やがて就学年齢となり、小学校に通いはじめた陳莎さんですが、今度はその彼女が現実と直面することになります。「缺嘴巴(ほっぺたの欠けた子)」という噂は瞬く間に全校生徒にひろがりました。
心を許せる数少ない友だちの前以外では、どこへ行くのにも逃げるように顔を覆って小走りに移動する彼女。中学に通うようになってからは、何度も自殺を考えたといいます。
元記事ではどのようにして貧困家庭が手術費用を得るに至ったかについては記されていません。しかしながら昨日、陳莎さんは重慶市の成都醫院にて顔面の再生手術をうけるに至りました。
執刀したのは、以前にも同じ「半臉(半顔)」患者の手術をおこなった重慶市急救センター整形科の呉主任です。

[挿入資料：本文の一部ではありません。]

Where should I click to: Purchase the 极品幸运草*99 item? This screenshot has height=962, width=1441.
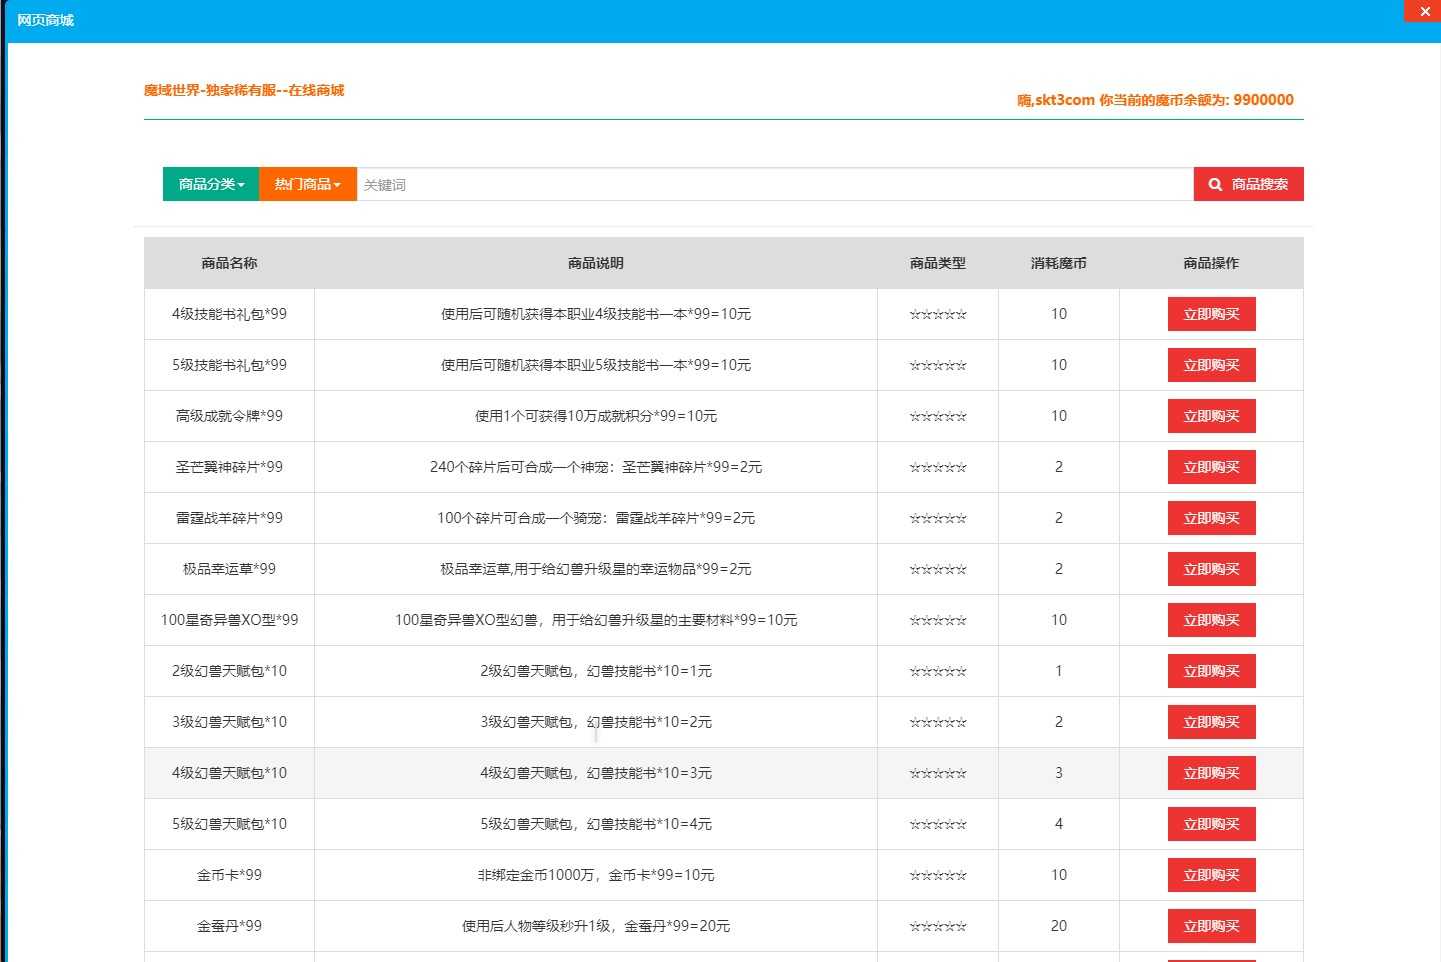pyautogui.click(x=1211, y=569)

手術は陳莎さんの欠損した右頬に、左大腿部からとった8×6センチの大きさの組織片を充填し、この組織を根付かせるため血管を縫合するという顕微手術。6時間におよんだ難度の高い手術はみごと成功し、陳莎さんの右顔面は再生されました。
呉主任の話では、色のちがいは将来的にはそれほど目立たなくなるだろうとのことですが、充填した部分では痛みなどを感じることはできず、また表情筋が大きくダメージを負っているので、陳莎さんの右顔面に表情はありません。
引産針のミスがなければ、この世に生まれることはなかったかもしれない陳莎さん。まもなく社会に羽ばたきます。